E15, EPA, Regulatory, State News

           

The U.S. Environmental Protection Agency should implement a regulation allowing the lower-cost, lower-carbon E15 fuel blend to be sold in eight Midwest states this summer, rather than waiting until 2024 as proposed, the Renewable Fuels Association said in formal comments filed today.

 

“There is no economic, environmental, or legal justification for the Agency to defer implementation another year,” wrote RFA President and CEO Geoff Cooper. “If there is any problem with implementing the governors’ requests this summer, it is one of the administration’s own making, which is not a legitimate reason for further delay.”

 

Cooper pointed out that because the original governors’ petition requesting year-round E15 was submitted in April 2022, EPA had a legal duty to approve and implement it by the end of July of last year. Even though the law clearly establishes a 90-day deadline for implementing a petition from governors,  “…the administration did not act on the petition for nearly a year, and now EPA is using this delay as an excuse to defer implementation for another year.
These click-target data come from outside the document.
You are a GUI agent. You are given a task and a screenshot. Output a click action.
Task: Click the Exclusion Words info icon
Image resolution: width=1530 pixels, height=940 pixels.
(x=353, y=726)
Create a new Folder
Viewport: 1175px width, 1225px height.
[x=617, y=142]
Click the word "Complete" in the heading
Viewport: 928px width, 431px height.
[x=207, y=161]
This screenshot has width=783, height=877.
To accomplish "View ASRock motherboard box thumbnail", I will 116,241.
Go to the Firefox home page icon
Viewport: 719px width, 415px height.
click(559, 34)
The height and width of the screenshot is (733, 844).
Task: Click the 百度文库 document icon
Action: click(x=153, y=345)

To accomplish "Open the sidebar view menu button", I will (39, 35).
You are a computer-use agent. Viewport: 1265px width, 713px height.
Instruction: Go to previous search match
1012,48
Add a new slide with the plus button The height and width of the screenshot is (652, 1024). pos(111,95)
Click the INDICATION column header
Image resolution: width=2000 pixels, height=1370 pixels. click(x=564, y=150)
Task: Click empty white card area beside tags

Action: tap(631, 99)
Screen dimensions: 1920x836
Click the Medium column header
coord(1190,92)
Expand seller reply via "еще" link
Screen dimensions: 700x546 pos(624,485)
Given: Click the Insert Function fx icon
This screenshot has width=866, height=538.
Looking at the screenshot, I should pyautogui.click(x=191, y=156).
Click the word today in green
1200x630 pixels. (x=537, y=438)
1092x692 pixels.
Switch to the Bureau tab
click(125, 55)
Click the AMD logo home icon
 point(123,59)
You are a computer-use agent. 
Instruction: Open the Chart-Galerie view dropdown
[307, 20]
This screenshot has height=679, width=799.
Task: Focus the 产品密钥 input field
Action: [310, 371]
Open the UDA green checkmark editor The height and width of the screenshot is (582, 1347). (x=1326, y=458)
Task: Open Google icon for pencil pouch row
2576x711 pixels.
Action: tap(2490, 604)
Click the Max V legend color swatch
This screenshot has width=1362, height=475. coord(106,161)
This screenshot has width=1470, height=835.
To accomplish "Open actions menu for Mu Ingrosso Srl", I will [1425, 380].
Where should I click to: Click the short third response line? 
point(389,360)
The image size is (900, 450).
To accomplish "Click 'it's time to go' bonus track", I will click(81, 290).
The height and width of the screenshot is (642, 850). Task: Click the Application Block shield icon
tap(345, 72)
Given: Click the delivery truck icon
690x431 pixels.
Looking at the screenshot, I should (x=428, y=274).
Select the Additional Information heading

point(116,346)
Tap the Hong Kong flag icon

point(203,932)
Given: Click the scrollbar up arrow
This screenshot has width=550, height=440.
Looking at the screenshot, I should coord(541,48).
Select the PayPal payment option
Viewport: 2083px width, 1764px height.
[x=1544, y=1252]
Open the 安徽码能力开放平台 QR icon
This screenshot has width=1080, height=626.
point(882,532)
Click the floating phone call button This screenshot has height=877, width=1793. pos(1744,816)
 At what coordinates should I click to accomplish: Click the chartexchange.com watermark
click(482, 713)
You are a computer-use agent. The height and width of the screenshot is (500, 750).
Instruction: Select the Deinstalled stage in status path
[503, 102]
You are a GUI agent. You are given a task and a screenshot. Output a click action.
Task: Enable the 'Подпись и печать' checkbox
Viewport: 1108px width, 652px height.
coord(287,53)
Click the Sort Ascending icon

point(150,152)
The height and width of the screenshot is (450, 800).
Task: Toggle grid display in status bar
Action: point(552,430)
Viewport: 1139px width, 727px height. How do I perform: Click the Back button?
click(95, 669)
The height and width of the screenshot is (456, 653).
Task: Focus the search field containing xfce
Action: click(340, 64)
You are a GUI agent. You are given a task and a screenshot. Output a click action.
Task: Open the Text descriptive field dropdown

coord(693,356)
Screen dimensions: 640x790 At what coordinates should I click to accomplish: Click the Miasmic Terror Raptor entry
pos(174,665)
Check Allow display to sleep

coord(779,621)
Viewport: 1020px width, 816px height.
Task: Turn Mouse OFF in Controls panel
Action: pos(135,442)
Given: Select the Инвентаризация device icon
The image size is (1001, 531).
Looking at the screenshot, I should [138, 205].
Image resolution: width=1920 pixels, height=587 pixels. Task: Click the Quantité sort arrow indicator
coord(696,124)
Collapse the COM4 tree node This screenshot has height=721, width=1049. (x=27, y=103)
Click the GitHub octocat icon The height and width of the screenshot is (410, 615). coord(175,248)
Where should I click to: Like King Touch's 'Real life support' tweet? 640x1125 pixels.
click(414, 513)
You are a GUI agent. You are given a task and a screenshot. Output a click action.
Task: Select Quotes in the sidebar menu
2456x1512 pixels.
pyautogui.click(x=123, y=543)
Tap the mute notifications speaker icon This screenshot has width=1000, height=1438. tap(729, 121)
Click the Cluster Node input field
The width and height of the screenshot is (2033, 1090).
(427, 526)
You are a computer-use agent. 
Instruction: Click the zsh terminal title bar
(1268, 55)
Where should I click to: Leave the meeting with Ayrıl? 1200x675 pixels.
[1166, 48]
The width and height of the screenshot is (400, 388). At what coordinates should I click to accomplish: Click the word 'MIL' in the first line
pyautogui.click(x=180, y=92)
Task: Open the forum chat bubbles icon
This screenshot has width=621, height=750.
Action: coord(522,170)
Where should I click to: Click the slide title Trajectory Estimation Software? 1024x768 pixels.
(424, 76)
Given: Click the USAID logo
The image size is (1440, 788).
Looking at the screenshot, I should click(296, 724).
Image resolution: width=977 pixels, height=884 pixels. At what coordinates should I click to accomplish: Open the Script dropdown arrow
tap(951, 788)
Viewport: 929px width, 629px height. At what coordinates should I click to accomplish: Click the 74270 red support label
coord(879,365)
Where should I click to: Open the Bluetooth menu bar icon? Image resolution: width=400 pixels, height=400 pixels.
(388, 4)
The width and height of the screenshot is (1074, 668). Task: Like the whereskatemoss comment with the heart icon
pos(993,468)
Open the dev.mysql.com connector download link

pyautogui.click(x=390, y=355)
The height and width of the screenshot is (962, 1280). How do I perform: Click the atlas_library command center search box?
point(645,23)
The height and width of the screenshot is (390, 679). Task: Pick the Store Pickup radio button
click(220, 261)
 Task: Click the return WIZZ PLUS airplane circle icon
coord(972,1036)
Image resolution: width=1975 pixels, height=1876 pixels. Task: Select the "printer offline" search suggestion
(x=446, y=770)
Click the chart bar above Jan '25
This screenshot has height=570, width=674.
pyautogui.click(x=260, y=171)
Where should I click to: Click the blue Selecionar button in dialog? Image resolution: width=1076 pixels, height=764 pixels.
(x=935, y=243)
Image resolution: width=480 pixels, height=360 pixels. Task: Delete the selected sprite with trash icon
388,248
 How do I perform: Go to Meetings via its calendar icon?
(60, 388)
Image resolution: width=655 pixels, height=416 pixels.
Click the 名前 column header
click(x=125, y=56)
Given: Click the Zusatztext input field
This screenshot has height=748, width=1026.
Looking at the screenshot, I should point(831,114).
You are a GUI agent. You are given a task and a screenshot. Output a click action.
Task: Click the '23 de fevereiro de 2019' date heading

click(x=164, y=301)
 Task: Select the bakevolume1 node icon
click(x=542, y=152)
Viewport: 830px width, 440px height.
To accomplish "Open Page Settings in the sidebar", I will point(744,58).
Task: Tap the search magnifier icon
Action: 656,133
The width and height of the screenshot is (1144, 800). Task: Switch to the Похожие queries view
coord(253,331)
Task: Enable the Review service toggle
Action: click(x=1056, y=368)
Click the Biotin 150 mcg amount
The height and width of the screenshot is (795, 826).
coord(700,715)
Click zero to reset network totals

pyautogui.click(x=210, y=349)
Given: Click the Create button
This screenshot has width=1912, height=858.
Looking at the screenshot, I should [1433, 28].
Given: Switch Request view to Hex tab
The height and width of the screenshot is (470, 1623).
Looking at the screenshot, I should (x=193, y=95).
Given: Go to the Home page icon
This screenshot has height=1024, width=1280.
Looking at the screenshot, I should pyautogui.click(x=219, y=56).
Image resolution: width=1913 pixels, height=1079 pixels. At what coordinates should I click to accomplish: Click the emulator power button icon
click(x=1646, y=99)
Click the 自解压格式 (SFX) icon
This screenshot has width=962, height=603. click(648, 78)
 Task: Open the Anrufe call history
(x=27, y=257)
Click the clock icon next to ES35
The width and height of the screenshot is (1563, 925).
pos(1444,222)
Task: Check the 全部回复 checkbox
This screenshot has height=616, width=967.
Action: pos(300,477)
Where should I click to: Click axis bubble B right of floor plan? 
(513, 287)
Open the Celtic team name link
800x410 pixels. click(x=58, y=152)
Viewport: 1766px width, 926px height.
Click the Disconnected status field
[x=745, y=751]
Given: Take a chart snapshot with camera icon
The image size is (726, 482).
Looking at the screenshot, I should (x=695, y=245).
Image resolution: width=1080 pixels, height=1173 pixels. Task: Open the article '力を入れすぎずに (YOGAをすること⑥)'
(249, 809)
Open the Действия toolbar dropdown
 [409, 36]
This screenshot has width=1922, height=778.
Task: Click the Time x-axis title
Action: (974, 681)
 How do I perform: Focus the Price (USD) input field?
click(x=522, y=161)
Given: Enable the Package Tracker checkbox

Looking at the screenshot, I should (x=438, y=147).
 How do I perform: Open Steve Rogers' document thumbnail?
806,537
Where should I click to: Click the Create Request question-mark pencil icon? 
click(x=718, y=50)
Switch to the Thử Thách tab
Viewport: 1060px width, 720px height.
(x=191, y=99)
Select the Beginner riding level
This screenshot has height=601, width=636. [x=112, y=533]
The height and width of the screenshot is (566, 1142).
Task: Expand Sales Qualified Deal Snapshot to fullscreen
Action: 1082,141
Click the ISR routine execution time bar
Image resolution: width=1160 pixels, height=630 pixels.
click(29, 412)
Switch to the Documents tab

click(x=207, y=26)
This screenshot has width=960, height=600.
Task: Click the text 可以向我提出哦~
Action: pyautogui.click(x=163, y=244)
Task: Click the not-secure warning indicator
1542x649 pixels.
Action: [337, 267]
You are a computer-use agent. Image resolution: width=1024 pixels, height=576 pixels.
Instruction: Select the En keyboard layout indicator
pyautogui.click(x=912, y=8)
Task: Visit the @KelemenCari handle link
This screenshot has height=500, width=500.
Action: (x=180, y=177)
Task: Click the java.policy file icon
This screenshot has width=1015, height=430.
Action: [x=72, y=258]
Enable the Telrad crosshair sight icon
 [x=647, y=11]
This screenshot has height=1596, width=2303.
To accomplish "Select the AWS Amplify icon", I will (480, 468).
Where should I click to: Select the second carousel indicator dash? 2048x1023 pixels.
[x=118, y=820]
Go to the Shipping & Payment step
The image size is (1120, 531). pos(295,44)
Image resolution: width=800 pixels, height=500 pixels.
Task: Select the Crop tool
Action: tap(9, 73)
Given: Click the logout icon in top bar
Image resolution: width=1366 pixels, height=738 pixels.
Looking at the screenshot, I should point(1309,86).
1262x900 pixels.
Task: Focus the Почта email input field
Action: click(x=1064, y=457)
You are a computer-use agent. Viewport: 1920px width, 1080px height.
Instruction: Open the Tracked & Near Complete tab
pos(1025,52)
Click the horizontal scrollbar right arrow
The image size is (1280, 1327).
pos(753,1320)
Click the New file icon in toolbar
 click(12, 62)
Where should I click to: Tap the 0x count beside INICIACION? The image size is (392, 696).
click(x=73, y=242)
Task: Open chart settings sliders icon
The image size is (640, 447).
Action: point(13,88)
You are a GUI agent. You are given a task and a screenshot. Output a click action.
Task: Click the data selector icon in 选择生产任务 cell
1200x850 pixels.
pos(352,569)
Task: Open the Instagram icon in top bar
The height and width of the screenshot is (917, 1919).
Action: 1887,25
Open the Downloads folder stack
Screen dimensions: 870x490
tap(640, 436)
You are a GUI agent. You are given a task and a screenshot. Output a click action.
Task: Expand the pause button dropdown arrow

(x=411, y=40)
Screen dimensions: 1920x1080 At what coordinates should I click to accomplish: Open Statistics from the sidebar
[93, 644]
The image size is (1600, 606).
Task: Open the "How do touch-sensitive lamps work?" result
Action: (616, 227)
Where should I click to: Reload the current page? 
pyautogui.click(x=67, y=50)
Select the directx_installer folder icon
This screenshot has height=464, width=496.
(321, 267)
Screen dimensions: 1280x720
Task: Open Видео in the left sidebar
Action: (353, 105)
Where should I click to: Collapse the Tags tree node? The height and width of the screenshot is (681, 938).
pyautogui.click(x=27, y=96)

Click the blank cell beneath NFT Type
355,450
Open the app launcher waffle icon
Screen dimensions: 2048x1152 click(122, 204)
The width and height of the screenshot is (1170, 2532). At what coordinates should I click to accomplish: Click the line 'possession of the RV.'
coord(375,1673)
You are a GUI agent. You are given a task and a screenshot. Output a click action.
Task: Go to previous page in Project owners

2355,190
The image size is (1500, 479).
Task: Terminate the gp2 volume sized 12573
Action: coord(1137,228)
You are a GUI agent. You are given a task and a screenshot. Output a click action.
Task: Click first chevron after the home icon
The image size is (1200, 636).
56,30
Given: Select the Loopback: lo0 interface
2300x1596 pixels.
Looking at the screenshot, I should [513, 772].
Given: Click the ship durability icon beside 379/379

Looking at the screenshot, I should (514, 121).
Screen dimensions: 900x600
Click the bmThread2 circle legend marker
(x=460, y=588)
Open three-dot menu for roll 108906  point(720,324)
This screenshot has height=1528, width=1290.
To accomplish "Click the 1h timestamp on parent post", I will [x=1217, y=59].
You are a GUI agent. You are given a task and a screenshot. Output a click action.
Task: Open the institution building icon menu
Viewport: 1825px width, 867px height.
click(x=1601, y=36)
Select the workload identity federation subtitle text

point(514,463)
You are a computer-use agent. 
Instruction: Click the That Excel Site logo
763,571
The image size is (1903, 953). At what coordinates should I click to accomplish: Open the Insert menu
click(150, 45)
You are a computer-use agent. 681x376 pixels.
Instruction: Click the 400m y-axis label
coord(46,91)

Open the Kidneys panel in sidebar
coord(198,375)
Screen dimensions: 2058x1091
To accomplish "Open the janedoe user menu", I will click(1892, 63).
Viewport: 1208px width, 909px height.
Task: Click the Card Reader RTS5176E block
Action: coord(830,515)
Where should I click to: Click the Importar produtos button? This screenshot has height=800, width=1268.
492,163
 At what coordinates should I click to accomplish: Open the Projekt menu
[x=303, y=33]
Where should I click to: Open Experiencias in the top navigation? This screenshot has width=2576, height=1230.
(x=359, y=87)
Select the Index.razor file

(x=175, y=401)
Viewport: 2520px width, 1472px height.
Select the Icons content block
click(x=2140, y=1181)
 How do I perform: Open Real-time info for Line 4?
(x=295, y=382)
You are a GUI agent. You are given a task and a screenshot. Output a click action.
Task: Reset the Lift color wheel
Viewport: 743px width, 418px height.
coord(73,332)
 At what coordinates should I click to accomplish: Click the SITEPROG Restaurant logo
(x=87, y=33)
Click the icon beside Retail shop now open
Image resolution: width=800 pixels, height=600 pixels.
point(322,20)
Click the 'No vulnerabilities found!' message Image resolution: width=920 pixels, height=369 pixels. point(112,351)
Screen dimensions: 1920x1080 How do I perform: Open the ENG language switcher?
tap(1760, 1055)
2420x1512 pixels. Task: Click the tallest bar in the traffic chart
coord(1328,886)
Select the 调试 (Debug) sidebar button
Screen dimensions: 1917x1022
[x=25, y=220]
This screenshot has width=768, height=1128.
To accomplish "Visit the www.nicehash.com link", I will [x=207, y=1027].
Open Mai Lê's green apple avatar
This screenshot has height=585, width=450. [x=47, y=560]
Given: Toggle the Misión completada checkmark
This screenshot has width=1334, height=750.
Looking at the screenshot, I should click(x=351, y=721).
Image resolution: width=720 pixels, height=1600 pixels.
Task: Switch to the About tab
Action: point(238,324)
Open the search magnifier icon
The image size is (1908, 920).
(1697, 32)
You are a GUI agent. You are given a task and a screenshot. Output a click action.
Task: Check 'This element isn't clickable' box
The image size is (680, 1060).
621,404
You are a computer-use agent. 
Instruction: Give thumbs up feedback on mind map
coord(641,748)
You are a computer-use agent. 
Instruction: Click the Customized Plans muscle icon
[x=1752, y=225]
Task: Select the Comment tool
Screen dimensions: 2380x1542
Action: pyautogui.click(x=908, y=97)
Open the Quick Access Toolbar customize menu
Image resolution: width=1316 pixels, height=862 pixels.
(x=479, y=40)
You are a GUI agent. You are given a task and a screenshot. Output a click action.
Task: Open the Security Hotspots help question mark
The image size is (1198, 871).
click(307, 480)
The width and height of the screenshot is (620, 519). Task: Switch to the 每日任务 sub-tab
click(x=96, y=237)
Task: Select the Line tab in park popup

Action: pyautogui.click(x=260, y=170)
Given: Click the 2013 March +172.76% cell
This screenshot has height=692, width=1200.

This is creating considerable uncertainty in the marketplace and putting at risk hundreds of millions of dollars of infrastructure investment by fuel retailers, ethanol producers, the U.S. Department of Agriculture, and other stakeholders.”

 

In addition to emphasizing EPA’s statutory obligations, RFA’s comments focused on three other points:

 

  • EPA did not demonstrate that implementing the year-round E15 regulation this summer would cause an insufficient supply of gasoline in the petitioning states; an insufficient supply is the only permissible justification for delaying implementation.
  • EPA mischaracterizes RFA-commissioned studies from MathPro and ICF that indicate implementation of the governors’ request in 2023 is expected to be manageable.
  • Any difficulty in implementing the regulation starting this summer, rather than in 2024, would likely be a result of the EPA’s lengthy delay in responding to the governors’ petitions.

 

RFA concluded by citing its new analysis of the savings that E15 provides to consumers. “Unless EPA acts quickly, many Midwest drivers will soon lose the ability to purchase E15, a fuel that has saved American consumers an average $0.27 per gallon since the beginning of last year—a time of record gasoline prices.”